Prolific art curator Walter Hopps, best known for organizing roughly 250 shows for important post-World War II artists, died Sunday, March 20th, during his visit to Santa Monica. He was 72.

Hopps was in town curating Hot Set, a retrospective of assemblage art by sculptor George Herms, at the Santa Monica Museum of Art, 2525 Michigan Ave., Santa Monica.

Museum officials say Hot Set will remain on display as originally planned through Saturday, May 14th.

“I think it makes it even more meaningful, seeing that it’s the last exhibition he curated in his illustrious career,” says Alexandra Pollyea, a spokeswoman for Santa Monica Museum of Art.

“It was an extraordinary experience to work with him especially because he is such an art world legend,” says Lisa Melandri, deputy director of exhibitions and programs at Santa Monica Museum of Art.

Hopps had been in frail health for some time, according to media reports.

Hopps was founding director of The Menil Collection in Houston; adjunct senior curator of 20th century art at the Solomon R. Guggenheim Museum; co-founder of the Ferus Gallery in Los Angeles and the founder of the Joseph Cornell Study Center at the Smithsonian Institute in Washington, D.C.

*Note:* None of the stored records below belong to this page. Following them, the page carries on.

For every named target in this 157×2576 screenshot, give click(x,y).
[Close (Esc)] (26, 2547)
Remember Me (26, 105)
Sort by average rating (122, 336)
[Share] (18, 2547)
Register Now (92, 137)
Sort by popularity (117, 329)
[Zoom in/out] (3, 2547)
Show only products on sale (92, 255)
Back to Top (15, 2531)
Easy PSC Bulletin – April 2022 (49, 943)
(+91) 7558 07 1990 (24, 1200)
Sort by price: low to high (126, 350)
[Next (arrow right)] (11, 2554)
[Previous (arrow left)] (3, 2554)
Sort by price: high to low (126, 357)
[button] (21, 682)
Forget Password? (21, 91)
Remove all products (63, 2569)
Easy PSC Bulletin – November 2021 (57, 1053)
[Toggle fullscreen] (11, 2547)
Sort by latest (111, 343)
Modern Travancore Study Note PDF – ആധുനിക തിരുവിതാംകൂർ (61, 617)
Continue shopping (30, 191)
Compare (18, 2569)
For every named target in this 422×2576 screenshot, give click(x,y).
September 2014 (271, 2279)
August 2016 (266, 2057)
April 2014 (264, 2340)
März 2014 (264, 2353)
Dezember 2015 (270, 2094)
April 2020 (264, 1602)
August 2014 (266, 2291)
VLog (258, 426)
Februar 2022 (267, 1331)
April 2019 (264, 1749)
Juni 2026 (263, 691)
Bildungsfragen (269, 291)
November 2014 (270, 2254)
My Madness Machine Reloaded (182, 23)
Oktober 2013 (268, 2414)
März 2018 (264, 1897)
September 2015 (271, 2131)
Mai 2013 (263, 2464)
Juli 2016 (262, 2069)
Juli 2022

Hopps was first introduced to Herms’s work in 1962 as curator and director of the Pasadena Art Museum.

Hopps and Herms hosted a public discussion of Hot Set at Santa Monica Museum of Art on Tuesday, March 8th, which had delved into the veteran curator’s vast knowledge of Los Angeles art history, says Melandri.

Hopps’s 1963 exhibit of works by Dada artist Marcel Duchamp is considered an important and memorable event in 20th century art history.

“He was known for the great passion with which he approached his curatorial endeavors,” says Melandri. “This latest show [Hot Set] was a marriage of Walter’s vision and Herms’s art.”

Melandri says that Hopps was known to work in-depth with an artist for four to five years on certain important exhibits.

Hopps was currently living in Houston, but well-known for his career contributions to the Los Angeles art scene.